Partnering with hubs such as Nourishing Africa that can support early screening, investment readiness training and due diligence efforts.

Partnering with industry, youth and gender associations which have a positive track record of supporting aspiring and emerging entrepreneurs in critical growth sectors. Organizations such as WomenWork in Kenya, and initiatives such as GoGettaz and Value4Her which AGRA is championing are potential partners to reach more women and youth.

Support investments with local talent: Beyond identifying more local investment-ready companies in diverse growth sectors and closing the gender gap, investors must build a local support ecosystem to ensure due diligence, accountability, transparency and enhance the likelihood of successful exits.
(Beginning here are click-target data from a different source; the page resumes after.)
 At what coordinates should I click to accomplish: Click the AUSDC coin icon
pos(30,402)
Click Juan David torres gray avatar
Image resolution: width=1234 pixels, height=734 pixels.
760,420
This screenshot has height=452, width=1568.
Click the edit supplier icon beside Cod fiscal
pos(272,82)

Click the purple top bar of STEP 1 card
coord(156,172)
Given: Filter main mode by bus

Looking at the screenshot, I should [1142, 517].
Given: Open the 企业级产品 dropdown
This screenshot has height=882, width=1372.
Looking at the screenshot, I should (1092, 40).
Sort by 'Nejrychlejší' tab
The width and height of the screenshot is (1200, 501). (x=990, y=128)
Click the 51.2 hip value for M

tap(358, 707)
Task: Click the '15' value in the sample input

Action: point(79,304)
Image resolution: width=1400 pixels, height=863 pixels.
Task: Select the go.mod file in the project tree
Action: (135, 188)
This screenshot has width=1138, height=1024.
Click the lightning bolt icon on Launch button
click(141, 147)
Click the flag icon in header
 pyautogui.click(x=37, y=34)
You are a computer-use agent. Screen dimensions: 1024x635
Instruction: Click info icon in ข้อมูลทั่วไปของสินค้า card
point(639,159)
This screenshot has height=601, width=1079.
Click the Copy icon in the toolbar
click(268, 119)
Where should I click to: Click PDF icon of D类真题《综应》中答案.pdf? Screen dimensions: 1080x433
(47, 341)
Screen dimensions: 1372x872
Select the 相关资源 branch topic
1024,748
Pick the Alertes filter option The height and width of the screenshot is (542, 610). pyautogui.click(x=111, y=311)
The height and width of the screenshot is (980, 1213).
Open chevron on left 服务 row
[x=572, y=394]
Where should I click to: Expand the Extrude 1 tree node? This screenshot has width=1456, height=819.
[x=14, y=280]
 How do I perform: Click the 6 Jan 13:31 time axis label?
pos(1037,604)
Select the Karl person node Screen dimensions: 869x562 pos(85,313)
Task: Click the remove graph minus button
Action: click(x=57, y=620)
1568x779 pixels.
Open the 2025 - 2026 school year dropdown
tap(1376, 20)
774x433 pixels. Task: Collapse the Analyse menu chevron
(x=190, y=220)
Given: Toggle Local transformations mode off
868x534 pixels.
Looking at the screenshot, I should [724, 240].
Where possible, international investors should partner with local advisors, law, and auditing firms to vet potential investee companies, resisting the urge to parachute other international organizations into a context they do not fully understand and where they have limited local knowledge and networks.

It is also critical that international investors identify credible local Board members and senior team members, in addition to the investors themselves, to join the newly reconstituted boards to ensure continued oversight, transparency and accountability and critical guidance rooted in local expertise and credibility. Building a pipeline of local board members, advisors, law and auditing firms, and team members will not only prove more cost-effective but also ensure local knowledge, on-the-ground support which will ultimately lead to more successful investments. Special emphasis must be placed on ensure gender equity on boards to ensure a diversity of ideas, but also achieve greater financial returns.

Set bold targets and actively track equity data: What does not get measured does not matter! If investors are genuinely committed to impact and sustainability, investing in local, “home-grown” businesses with sound business models that “do well and do good” should be their primary focus. As a result, setting clear targets around the percentage of their portfolio that should be channelled to local companies, and women-owned businesses and demanding that the Boards of these companies are diverse, reflective of the communities they serve is the first step towards achieving results. This should be actively tracked not only by investors, and their industry associations but also by national and regional governments to drive behavioural change and impact.

Development finance institutions, global and local impact investors as well as African investors and philanthropists must rise to the challenge and implement these ideas. If they can do it, they can succeed in addressing the inequity in financing African ventures and closing the gender financing gap.

Nwuneli is the co-founder and Managing Partner of Sahel Consulting Agriculture & Nutrition Ltd., and AACE Foods. She is the founder of LEAP Africa and Nourishing Africa.